Pour chacune des affirmations suivantes, indiquez par oui ou par non si elle s'accorde avec le passage cité, et citez à l'identique les mots du passage qui tranchent.
(a) L'expression « du bout de son divin archet » est attribuée à Gautier.
(b) Les vers de la cantilène sont décrits comme finement rimés.
(c) L'auteur présente sa définition du génie de Pierre Loti comme une idée personnelle et nouvelle.

§ **Passage cité**

※

Au lieu de cinq actes, supposer cinq stances, et voilà une belle et poignante cantilène des Pyrénées,  à l'histoire simple, aux sentiments forts, dont les vers rudement assonancés et la musique rythmée tragiquement feront un chef-d'oeuvre populaire.



Et qu'un poète, un grand artiste en mots, invente cette histoire, ou la ramasse, comme dit Gautier, du bout de son divin archet, et qu'il brode, sur ces coplas de texte sommaire et fruste, toutes les riches variations de son lyrisme, et qu'il évoque, autour de ce thème et par ces variations, les âmes, les corps, le pays, son ciel, ses fleurs, l'odeur de ces fleurs, la fluidité même de l'air où flottent ces êtres et ces choses, et vous avez un autre chef-d'oeuvre, lequel est précisément le livre de Ramuntcho.



Car le génie propre de M. Pierre Loti (on le sait, et je ne fais que le répéter après beaucoup d'autres) consiste dans cette thaumaturgie spéciale qui a pour instrument le verbe sorcier, exprimant plus particulièrement ce qu'il y a de moins exprimable, rendant sensible ce qui ne tombe pas sous les sens, donnant de la lumière aux ténèbres et comme un corps aux souffles et aux effluves.

※

§ **Données fournies**
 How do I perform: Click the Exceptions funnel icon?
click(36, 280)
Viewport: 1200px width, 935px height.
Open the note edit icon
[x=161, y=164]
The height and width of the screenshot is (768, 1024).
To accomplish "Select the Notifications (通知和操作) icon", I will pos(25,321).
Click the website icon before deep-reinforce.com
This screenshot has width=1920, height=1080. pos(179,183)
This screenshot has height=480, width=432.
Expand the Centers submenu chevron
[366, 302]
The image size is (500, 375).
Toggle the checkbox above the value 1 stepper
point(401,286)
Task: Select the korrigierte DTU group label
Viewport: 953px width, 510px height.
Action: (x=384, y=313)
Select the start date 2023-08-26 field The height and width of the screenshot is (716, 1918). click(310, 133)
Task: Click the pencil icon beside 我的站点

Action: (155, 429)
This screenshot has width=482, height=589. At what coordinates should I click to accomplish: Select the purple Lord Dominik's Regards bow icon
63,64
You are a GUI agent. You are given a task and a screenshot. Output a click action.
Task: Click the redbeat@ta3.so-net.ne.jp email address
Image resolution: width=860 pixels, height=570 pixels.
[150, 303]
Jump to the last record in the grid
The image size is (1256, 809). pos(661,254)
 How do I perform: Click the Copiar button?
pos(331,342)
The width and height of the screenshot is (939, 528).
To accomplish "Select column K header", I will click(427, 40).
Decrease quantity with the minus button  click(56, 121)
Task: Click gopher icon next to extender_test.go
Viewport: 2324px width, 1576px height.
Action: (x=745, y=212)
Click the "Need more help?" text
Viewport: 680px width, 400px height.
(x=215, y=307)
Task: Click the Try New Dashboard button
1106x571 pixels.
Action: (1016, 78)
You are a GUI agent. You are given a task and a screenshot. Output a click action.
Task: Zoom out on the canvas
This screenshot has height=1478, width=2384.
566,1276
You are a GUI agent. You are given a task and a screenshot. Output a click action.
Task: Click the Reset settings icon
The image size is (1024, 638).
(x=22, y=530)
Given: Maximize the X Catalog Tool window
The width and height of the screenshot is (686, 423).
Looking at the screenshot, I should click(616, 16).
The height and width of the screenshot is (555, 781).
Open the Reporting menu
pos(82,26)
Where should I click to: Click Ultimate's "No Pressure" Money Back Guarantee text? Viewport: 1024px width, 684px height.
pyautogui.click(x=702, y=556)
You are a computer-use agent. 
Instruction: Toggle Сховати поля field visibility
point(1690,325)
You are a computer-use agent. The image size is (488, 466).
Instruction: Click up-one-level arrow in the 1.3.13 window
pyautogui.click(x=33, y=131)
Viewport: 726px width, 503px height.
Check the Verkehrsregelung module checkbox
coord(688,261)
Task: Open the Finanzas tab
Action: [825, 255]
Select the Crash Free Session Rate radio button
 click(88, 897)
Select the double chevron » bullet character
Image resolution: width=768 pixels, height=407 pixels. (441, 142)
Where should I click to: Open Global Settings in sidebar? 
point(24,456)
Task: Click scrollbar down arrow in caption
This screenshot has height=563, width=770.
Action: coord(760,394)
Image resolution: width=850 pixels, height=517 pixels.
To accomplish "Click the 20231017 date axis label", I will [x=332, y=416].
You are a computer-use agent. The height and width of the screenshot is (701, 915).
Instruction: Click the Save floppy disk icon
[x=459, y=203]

※

§ **Solution proposée**
(a) Oui : « ou la ramasse, comme dit Gautier, du bout de son divin archet ».
(b) Non : « dont les vers rudement assonancés ».
(c) Non : « on le sait, et je ne fais que le répéter après beaucoup d'autres ».